2. Materials and methods

2.1 Materials

In this study, all chemical reagents and solvents were of analytical grade and employed without additional purification. The following reagents were procured from Merck: nickel chloride hexahydrate (NiCl₂·6H₂O, 99.9%), sodium molybdate dihydrate (Na₂MoO₄·2H₂O, 99.9%), ethanol (C₂H₆O, 99.8%), sulfuric acid (H₂SO₄, 37%), dopamine (C₈H₁₁NO₂, 99.9%), Nafion solution, ascorbic acid (C₆H₈O₆, 99.8%), glucose (C₆H₁₂O₆), urea (CH₄N₂O, 99.9%), uric acid (C₅H₄N₄O₃, 99.9%), sodium chloride (NaCl, 99.9%), monopotassium phosphate (KH₂PO₄, 99.9%), and dipotassium phosphate (K₂HPO₄, 99.9%). Throughout the experiment, laboratory-grade double-distilled water was utilized.

2.2 Synthesis of NiMoO₄ nano-dots

The NiMoO₄ nano-dots were synthesized hydrothermally by following a previously established procedure.²⁴ NiCl₂·6H₂O (0.0075 moles, 1.78 g) and Na₂MoO₄·2H₂O (1.81 g) were weighed and mixed by adding 50 mL of double-distilled H₂O under magnetic stirring for 40 minutes at 25 °C. The obtained homogenized solution was transferred to a 150 mL Teflon-lined autoclave, capped tightly, and kept at 150 °C for 8 hours in an electronic oven. The autoclave was then allowed to cool down to room temperature, and the obtained solution was centrifuged to remove excess water. The obtained product was washed several times with double-distilled H₂O, then dried at 60 °C in an electronic oven overnight. The product was then calcinated at 400 °C for 2 hours and allowed to cool down to room temperature.

2.3 Electrode fabrication

In order to fabricate the CNT fiber with NiMoO₄, a functionalization procedure was first performed by dipping a CNT fiber (2 cm in length) in conc. H₂SO₄ for 10 minutes. Afterwards, a cleaning process was performed using distilled water and ethanol via rapid ultrasonication.
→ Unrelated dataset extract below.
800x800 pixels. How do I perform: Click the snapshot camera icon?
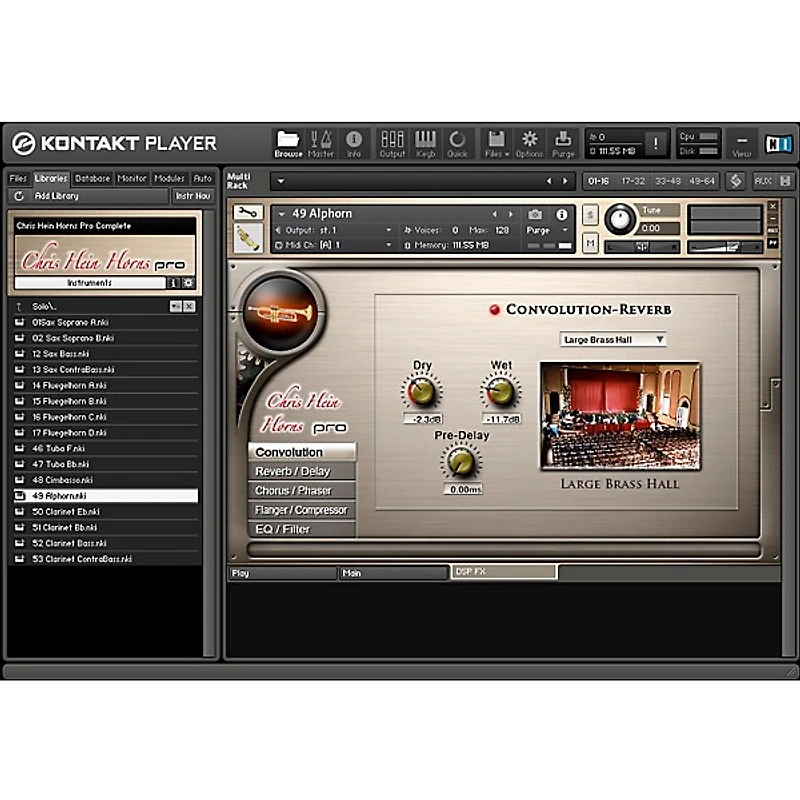[x=535, y=214]
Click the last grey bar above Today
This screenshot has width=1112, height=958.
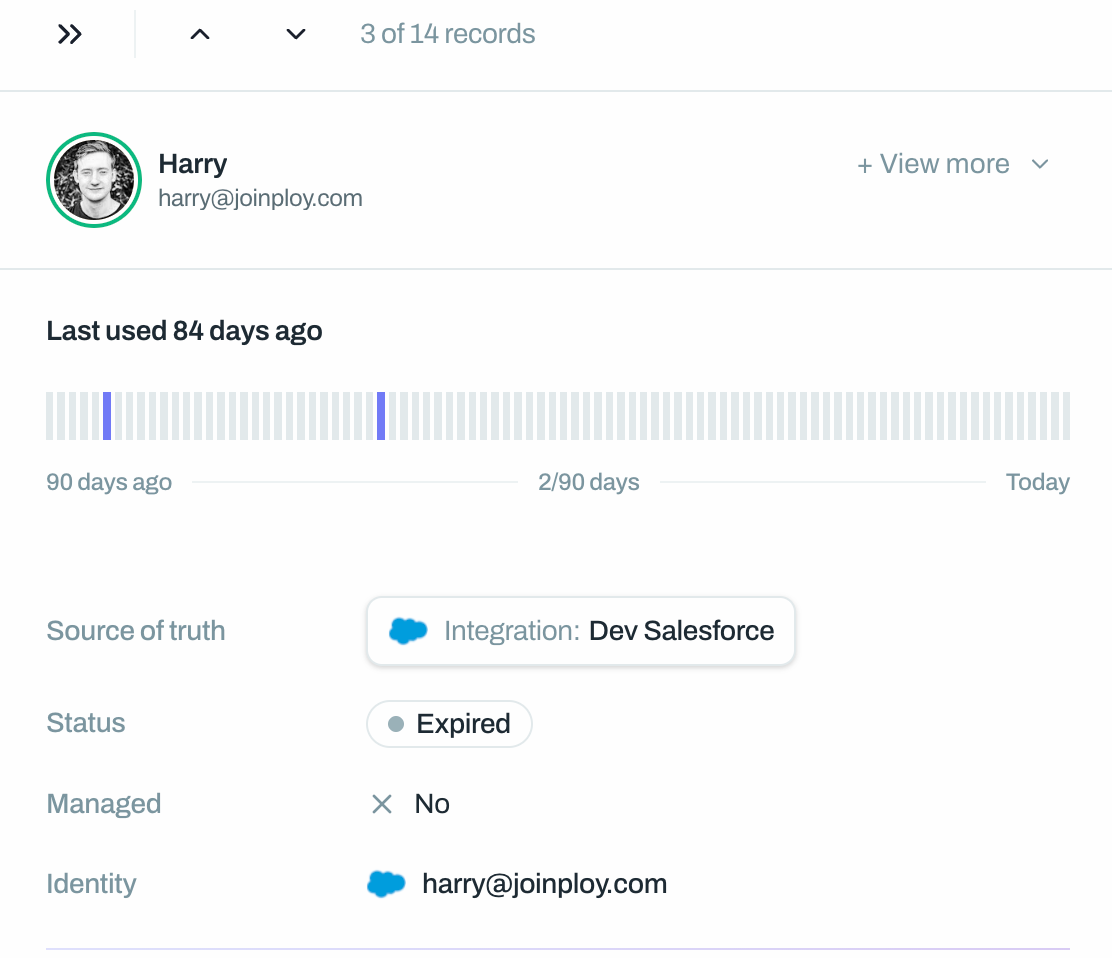pyautogui.click(x=1065, y=416)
The functionalized CNT fiber was then dried in an oven at 40 °C for 2 hours. NiMoO₄ nano-dots (10 mg) were dispersed in a solution of Nafion polymer (2 mL, 0.5 wt%) with (water: ethanol) by subjecting the mixture to ultrasonication for 30 minutes to ensure uniform dispersion. Then, 5 μL of the prepared NiMoO₄ nano-dot slurry was drop-cast on the functionalized CNT fiber and dried in an electronic oven at 40 °C for 1 hour. The prepared CNTF was then attached to a glass plate (2.5 cm × 1 cm) with Teflon tape at one end and indium metal soldered on the other end. The prepared electrode plate was then screwed onto an electrode holder, where the soldered indium on the electrode plate came in contact with the electrode holder's screw.

2.4 Characterizations

The morphological features were investigated through scanning electron microscopy (SEM) (FEI Quanta FEG 250). Analysis of the crystalline structure and phase composition was performed via X-ray diffraction (XRD) (Bruker D8 Advanced TWIN-TWIN). Fourier transform infrared spectroscopy (Bruker) was carried out to study the chemical composition and functional groups. Elemental composition was analyzed via energy-dispersive X-ray spectroscopy (EDX). All electrochemical measurements were conducted in a three-electrode system, in which the modified CNT fiber was employed as the working electrode, with Ag/AgCl as the reference electrode and platinum wire as the auxiliary electrode. A 0.1 M potassium phosphate (KH₂PO₄ and K₂HPO₄, with pH 8) solution was used as the supporting electrolyte for all electrochemical measurements. Cyclic voltammetry, staircase chronoamperometry, and amperometric interference analysis were carried out for the electrochemical analysis. All electrochemical measurements were carried out at room temperature.

3. Results and discussion

3.1 SEM and EDX

Scanning electron microscopy is primarily used to investigate the surface topography, morphology and compositional characteristics of various materials. SEM analysis at different resolutions gives insight into the surface morphology of NiMoO₄ nano-dots, which appear to be highly textured^23,25 with an average size of 10 nm. The SEM images presented in Fig. 1(a)–(d) illustrate the surface morphology of NiMoO₄ at different resolutions of 2 μm, 500 nm, 400 nm and 200 nm, respectively. Fig. 1(a) gives insight into the overall surface texture and morphology. At higher resolution, the sphere-like nano-dots can be seen, as shown in Fig. 1(d). SEM analysis revealed that NiMoO₄ nano-dots possess a high surface area due to their smaller particle size distribution, making the material a highly efficient electrocatalyst.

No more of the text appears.